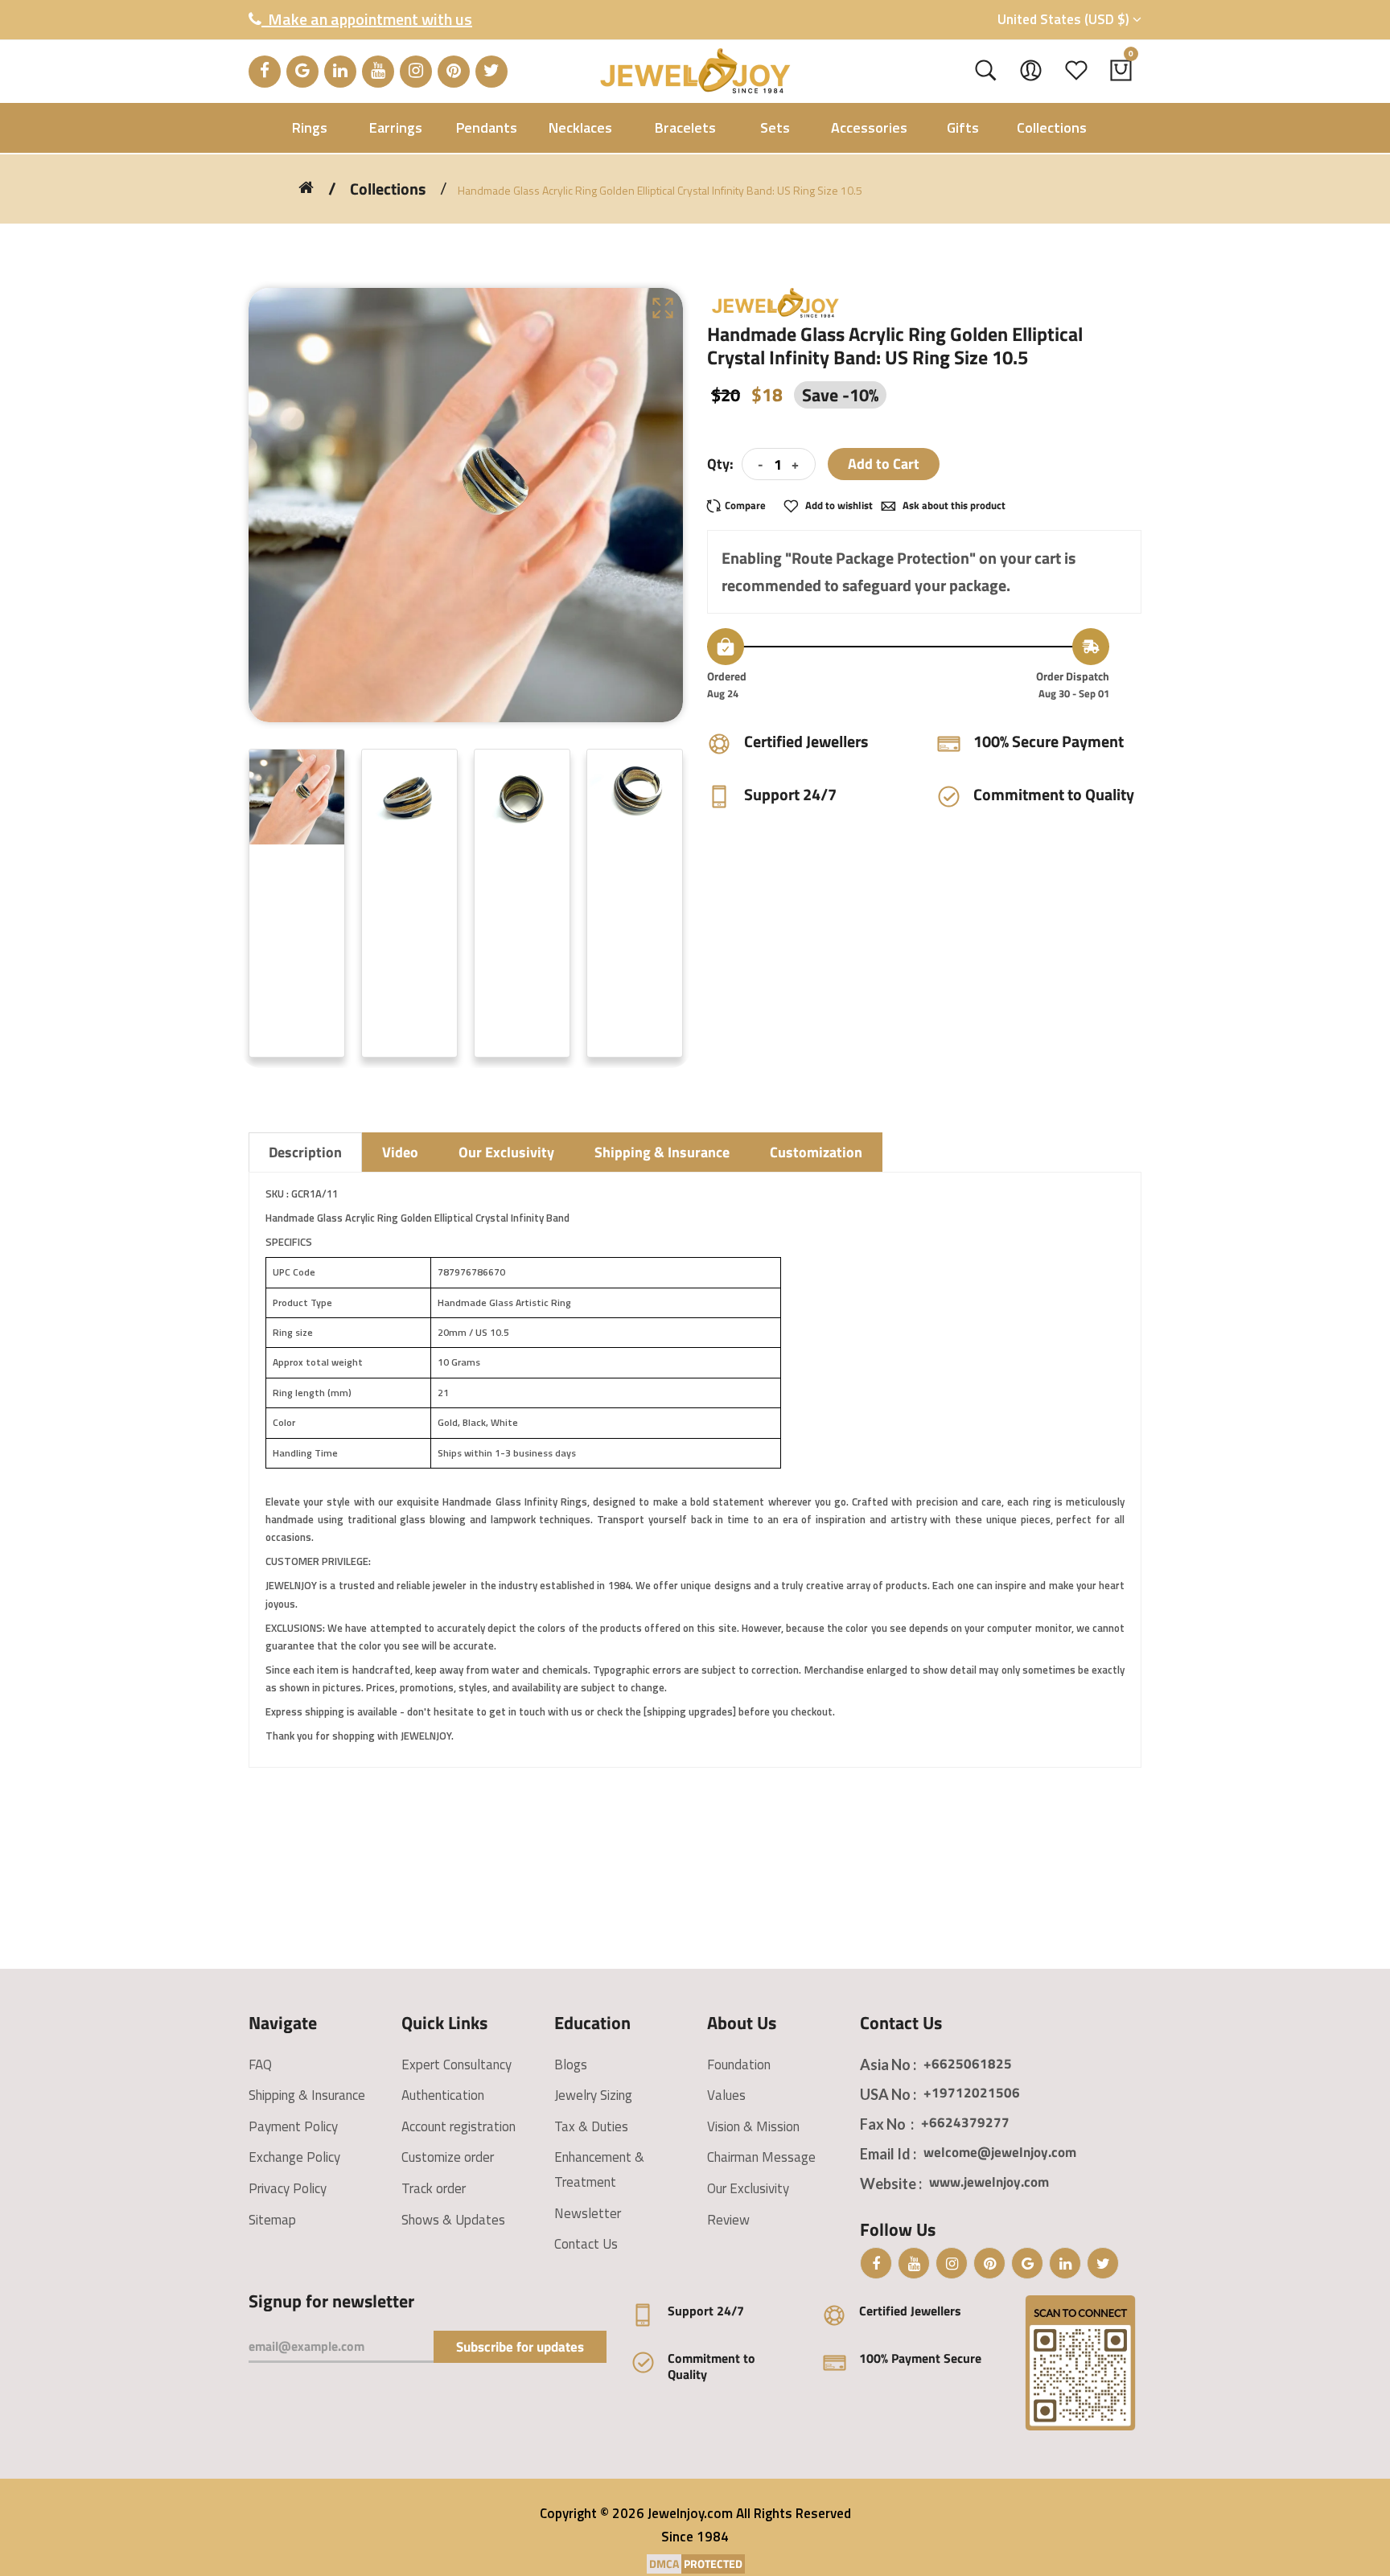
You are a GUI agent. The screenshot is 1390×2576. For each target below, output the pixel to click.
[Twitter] (491, 71)
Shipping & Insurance (307, 2095)
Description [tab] (305, 1152)
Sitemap (272, 2219)
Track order (433, 2188)
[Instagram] (416, 71)
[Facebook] (265, 71)
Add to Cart (883, 464)
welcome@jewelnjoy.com (999, 2152)
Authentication (442, 2095)
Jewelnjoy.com (690, 2513)
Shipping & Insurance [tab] (662, 1152)
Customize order (447, 2157)
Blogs (570, 2064)
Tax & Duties (591, 2126)
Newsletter (587, 2213)
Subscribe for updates (520, 2346)
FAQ (260, 2064)
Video (400, 1152)
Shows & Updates (453, 2219)
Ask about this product (952, 505)
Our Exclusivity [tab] (506, 1152)
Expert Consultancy (456, 2064)
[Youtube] (378, 71)
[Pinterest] (454, 71)
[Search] (985, 71)
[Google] (302, 71)
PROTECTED (713, 2563)
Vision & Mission (753, 2126)
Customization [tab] (816, 1152)
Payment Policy (293, 2126)
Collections (388, 189)
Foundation (739, 2064)
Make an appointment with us (366, 18)
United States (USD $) (1065, 19)
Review (728, 2219)
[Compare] (741, 505)
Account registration (458, 2126)
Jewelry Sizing (593, 2095)
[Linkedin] (340, 71)
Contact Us (586, 2243)
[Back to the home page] (306, 187)
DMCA (664, 2563)
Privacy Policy (288, 2188)
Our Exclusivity (748, 2188)
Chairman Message (761, 2157)
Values (726, 2095)
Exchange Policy (294, 2157)
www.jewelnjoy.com (989, 2181)
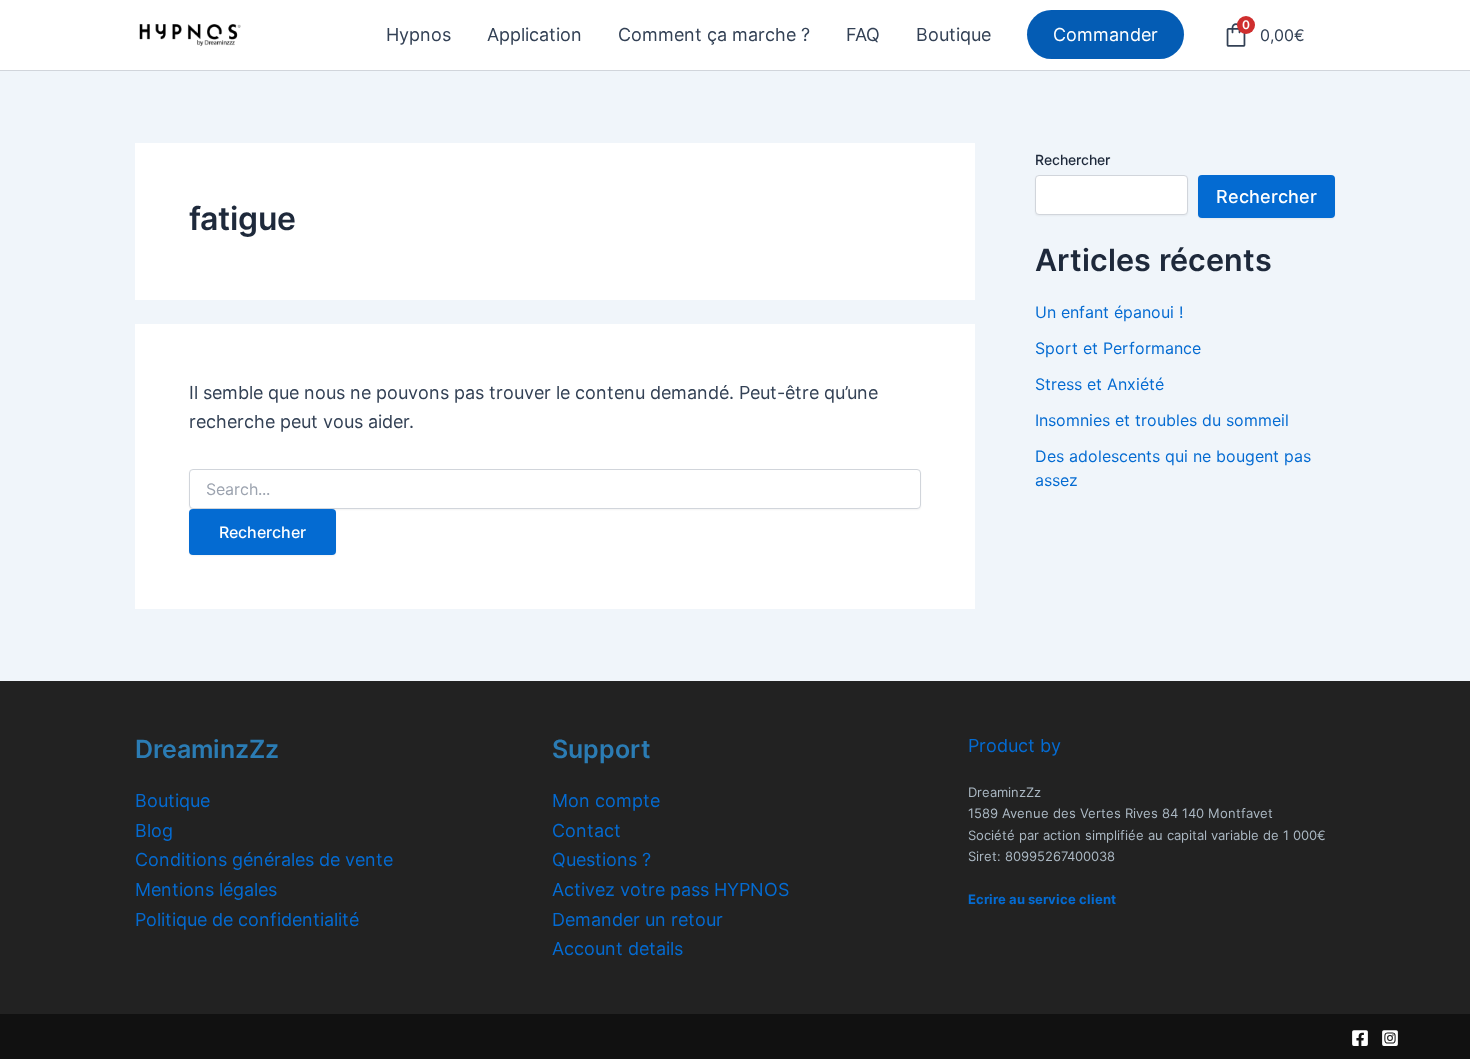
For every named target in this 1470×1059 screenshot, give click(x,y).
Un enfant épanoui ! (1109, 312)
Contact (586, 830)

━━━━━━━━

Write down exactly the span of lines above from the one containing "welcome@jewelnjoy.com (999, 2152)" to the one containing "Video (400, 1152)", both ends included.

welcome@jewelnjoy.com (999, 2152)
Authentication (442, 2095)
Jewelnjoy.com (690, 2513)
Shipping & Insurance [tab] (662, 1152)
Customize order (447, 2157)
Blogs (570, 2064)
Tax & Duties (591, 2126)
Newsletter (587, 2213)
Subscribe for updates (520, 2346)
FAQ (260, 2064)
Video (400, 1152)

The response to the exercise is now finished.